Os servidores do Sergipe Previdência decidiram por unanimidade entrar em greve por tempo indeterminado durante assembléia realizada nesta quinta, 11. A partir da próxima segunda, 15, os funcionários da instituição cruzarão os braços em protesto contra a perda de gratificações ocorrida após o desmembramento do Ipes em Instituto de Promoção e de Assistência à Saúde do Estado de Sergipe - Ipesaúde - e Sergipe Previdência.
Além da perda de gratificações, segundo o presidente do Sindicato dos Trabalhadores no Serviço Público de Sergipe – Sintrase, Waldir Rodrigues, houve um aumento de responsabilidades. “Se antes nossas atividades se restringiam a pagar pensionistas, atualmente o Sergipe Previdência tem obrigações com quem já está aposentado, pensionistas e ainda com aqueles que querem se aposentar. Enquanto isso, o nosso quantitativo de pessoal continua bastante pequeno”, explica Waldir Rodrigues.
De acordo com a assessoria de comunicação do Sergipe Previdência, o presidente em exercício Pedro Vieira estaria em reunião na Secretaria da Fazenda nesta tarde e não poderia dar entrevista. A assessoria informa ainda que o posicionamento da instituição continua o mesmo e o Sergipe Previdência aguarda definição da Secretaria de Administração quanto às gratificações dos servidores.

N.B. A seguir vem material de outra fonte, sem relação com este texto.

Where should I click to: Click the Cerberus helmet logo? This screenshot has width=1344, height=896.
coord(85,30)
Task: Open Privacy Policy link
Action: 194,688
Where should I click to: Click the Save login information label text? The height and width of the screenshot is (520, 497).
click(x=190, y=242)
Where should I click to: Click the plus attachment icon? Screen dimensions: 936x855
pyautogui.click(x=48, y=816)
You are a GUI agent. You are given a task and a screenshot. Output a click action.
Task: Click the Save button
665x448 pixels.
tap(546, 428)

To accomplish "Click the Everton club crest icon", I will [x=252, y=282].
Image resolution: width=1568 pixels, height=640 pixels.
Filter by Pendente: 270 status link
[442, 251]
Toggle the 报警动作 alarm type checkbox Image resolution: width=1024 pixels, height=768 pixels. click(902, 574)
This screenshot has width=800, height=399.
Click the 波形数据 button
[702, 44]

Waldir Rodrigues declara que o principal argumento para a não concessão das gratificações atualmente é a crise financeira pela qual passa o atual governo. “No entanto, essa crise é para uns, mas não para todos. Não houve crise para o reajuste do piso dos professores da rede estadual. Os policiais civis merecem aumento? Sim, merecem, assim como os professores, os agentes penitenciários, as diversas categorias. Só que o estado não pode olhar para uns e não olhar para outros”, argumenta o presidente do Sintrase.